Новое горе поразило ее, когда я начинал уже выздоравливать. Почтенная воспитательница ее, пасторша, которой силы давно уже видимо истощались, наконец занемогла и чрез три дня скончалась. Едва встав на ноги, я шел за гробом доброй сей старушки и проводил ее до места последнего ее успокоения. Вильгельмина едва не пришла в отчаяние. Безмолвная тоска ее и неосушавшиеся потоки слез жгли мне душу. Чтобы рассеять ее печаль, я вздумал учить ее французской грамоте. В тогдашнее военное время нигде не мог я отыскать превосходных книг, изданных аббатом Сикаром и его питомцами для обучения глухонемых; но нежные старания учителя и природные способности, быстрая понятливость ученицыоблегчили труд, с первого взгляда почти непреодолимый. Вильгельмина понимала уже сочетания букв, начертание и даже смысл некоторых слов, хотя медленно, по неуменью и неопытности преподавателя. Так мы проводили дни, недели, месяцы, - время, в которое жил я только чистою любовью души и надеждою будущего блаженства. Невинность Вильгельмины и сродное ей девственное чувство стыдливости были для нее лучшею защитой от пылких, молодых лет моих.

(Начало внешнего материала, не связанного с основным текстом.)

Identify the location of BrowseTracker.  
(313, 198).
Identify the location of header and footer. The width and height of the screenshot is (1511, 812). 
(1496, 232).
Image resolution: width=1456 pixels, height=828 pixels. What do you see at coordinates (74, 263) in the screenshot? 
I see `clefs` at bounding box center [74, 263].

По смерти старушки пасторши нашлись у нее родственники, наследники к оставшемуся после нее небогатому имуществу. Я нанял у них дом, в котором мы жили, и нетерпеливо ждал из Франции ответа на мои письма; но при тогдашних военных тревогах письма мои не доходили, и отец мой все еще оплакивал меня, считая убитым.
Русские уже вступили в Париж, когда я совершенно оправился. Не зная, чем кончится судьба моего отечества, я решился ехать наудачу во Францию; но как и на кого оставить Вильгельмину до моего возвращения? или как взять ее с собою в такое смутное время? Я чувствовал, что она не перенесла бы и кратковременной разлуки со мною, знал, что она скорее пустится на все труды и опасности, нежели согласится спокойно ждать меня. Должно было выйти из этого затруднительного, тяжкого для сердца моего положения. По долгом размышлении, остановился я на том, чтоб обвенчаться с Вильгельминой и везти ее с собою. Она поняла мою мысль и склонилась на мое желание. Один добрый пастор согласился обвенчать нас.

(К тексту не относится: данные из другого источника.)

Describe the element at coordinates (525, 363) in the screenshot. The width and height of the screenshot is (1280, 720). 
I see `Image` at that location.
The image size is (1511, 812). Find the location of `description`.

Счастие супружеской жизни красноречиво для сердца; но тихие наслаждения его полнее и возвышеннее, когда они вверены безмолвию такого существа, как моя Вильгельмина. Скажу вам просто: я был совершенно счастлив. К довершению моих желаний, в первые дни нашего брака я получил письмо от моего отца, до которого наконец дошло последнее из моих писем и который звал меня к себе в Шато-Тьерри, прибавя, что во Франции все тогда начинало успокаиваться с восстановлением Бурбонов.

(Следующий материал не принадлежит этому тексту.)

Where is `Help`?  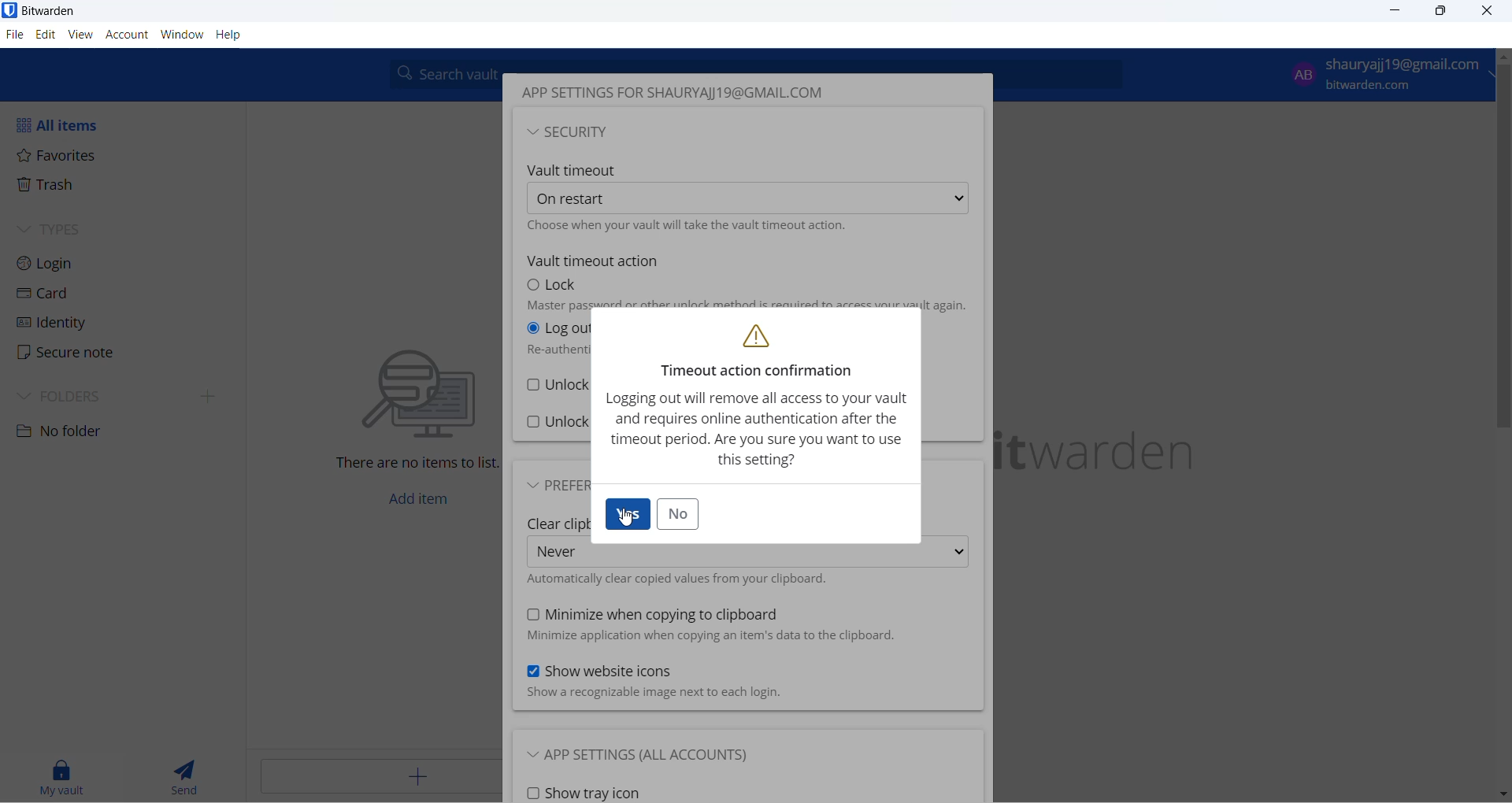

Вильгельмина и я пошли впоследние проститься с могилою второй нашей матери. Юная моя подруга горько плакала, расставаясь навсегда с прахом своей благодетельницы; она взяла немного землицы с могилы и теперь носит ее на груди своей, как нечто священное. Наконец мы простились с мирною деревушкой, свидетельницею первой нашей любви, наших страданий и нашего счастия.